As the year comes to a close, we're bombarded with "best of 2022" lists, from the best films, books, music and more. And of course, we had to get in on the fun too!
Below are the 10 books Early Bird Books subscribers downloaded the most over the past year. From psychological thrillers to biographies, classic reads to new releases, our readers have varying—but always excellent!—taste. How many of our readers' favorites have you read?
The Perfect Marriage
One of TikTok's most popular recommendations of the year, The Perfect Marriage is a psychological thriller à la Gone Girl or The Undoing.
Sarah Morgan is a successful defense attorney, though her career has come at the cost of her marriage. Her husband has been cheating on her, and now, his lover has turned up dead—and all signs point to him having done it. Sarah now has to take on her most difficult case: defending her husband.
The Old Man
Now adapted into a TV series on FX (perhaps that's why it was such a popular book this year), this thriller follows Dan Chase, a sixty-year-old man on the run. He's spent the last 35 years trying to outrun his past—but it seems like it's finally catching up to him.
“Perry drives deep into Jack Reacher territory in this stand-alone [novel] . . . Swift, unsentimental, and deeply satisfying.” —Kirkus Reviews
Parable of the Sower
Octavia Butler's eerily prescient dystopian novel has had a bump in popularity over the past few years. It was published in 1993 but takes place in 2024, in a world where climate change and capitalism have wreaked havoc on Earth. Like Butler's other works, Parable calls attention to injustice, and challenges its readers to think differently about the world around them. This novel does that so effectively that in 2021, New York Times readers chose it as the best science fiction novel of the last 125 yeats.
Hieronymus Bosch
Fans of the TV show Bosch flocked to this fictional biography of its eponymous character. In this super short work—just 18 pages—author Michael Connelly fleshes out the backstory of the troubled police detective, from his stint in Vietnam to why he was named after a 15th century Flemish painter.
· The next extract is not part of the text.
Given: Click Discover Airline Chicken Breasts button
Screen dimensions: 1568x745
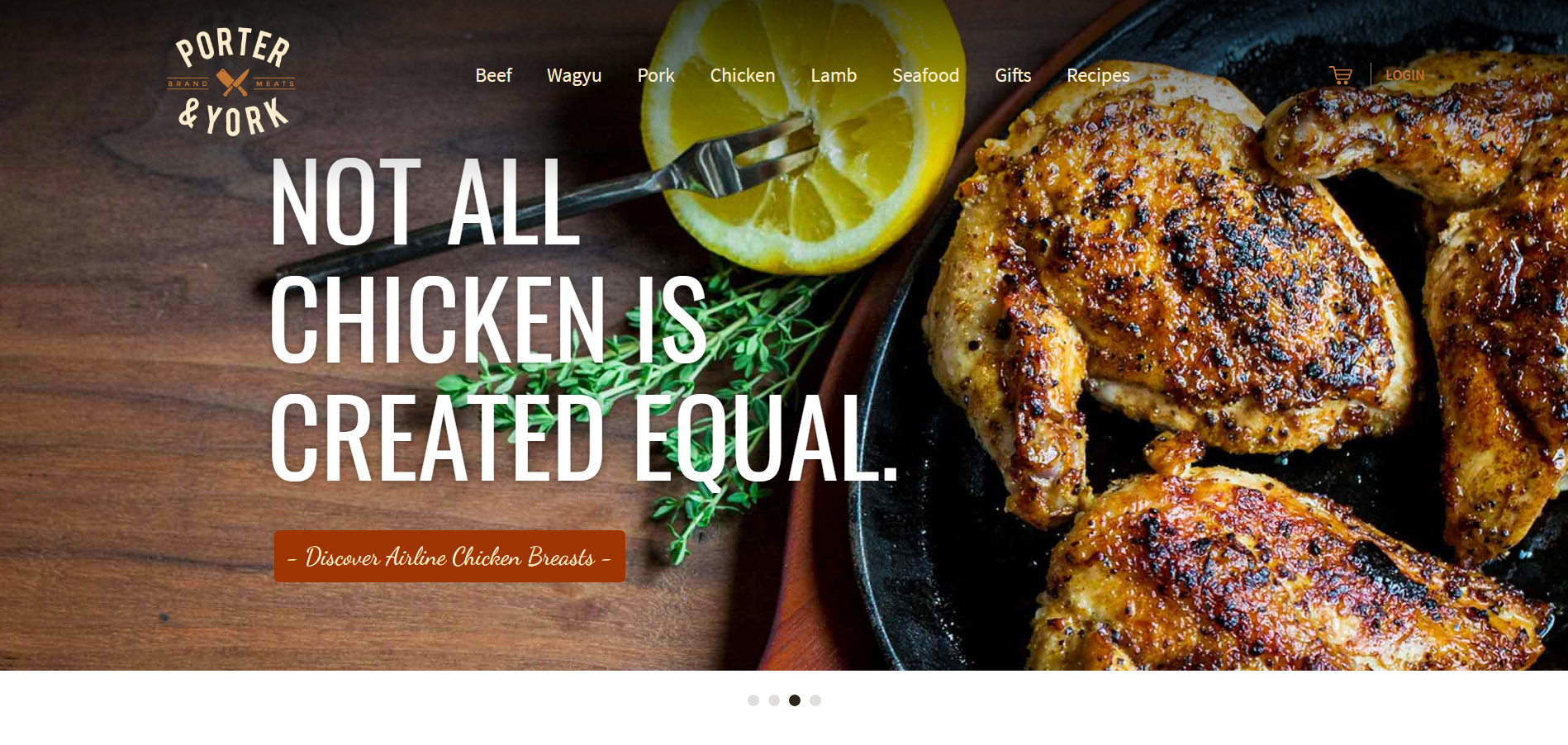Looking at the screenshot, I should (449, 557).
The Rise and Fall of the Third Reich
If history is doomed to repeat itself, it seems our readers want to know what to expect. More than 60 years after it was first published, this National Book Award-winning account of the rise and fall of the Nazi Party is still recognized as one of the most authoritative accounts of the tumultuous time.
Persuasion
Presumably we can thank Netflix for Jane Austen's inclusion in this year's top 10 list. Though the streaming giant's adaptation failed to impress critics, at least it gave renewed attention to Austen's classic romance—not that Anne Elliot was in any danger of being forgotten before Dakota Johnson took on the role.
Rendezvous with Rama
An alien spacecraft is on target to crash into the sun in this Hugo and Nebula-award winning novel by science fiction master Arthur C. Clarke. A group of astronauts are sent to explore the craft, but what they find only raises more questions.
My Brilliant Friend
One of the most popular works of literary fiction in the past few years, Elena Ferrante's gorgeous novel follows two female friends growing up on the outskirts of Naples. What sounds like a simple story is anything but—as any reader of Ferrante knows, she mines the inner workings of female relationships and issues like no other author before her.
Foucault's Pendulum
This intellectual thriller revolves around a literary prank created by three Milanese book editors. They take the prank one step too far with the creation of a map leading to Foucault's Pendulum in Paris, where they claim all the powers of the earth can be controlled. But when occult groups get wind of the plan, their joke becomes all too real.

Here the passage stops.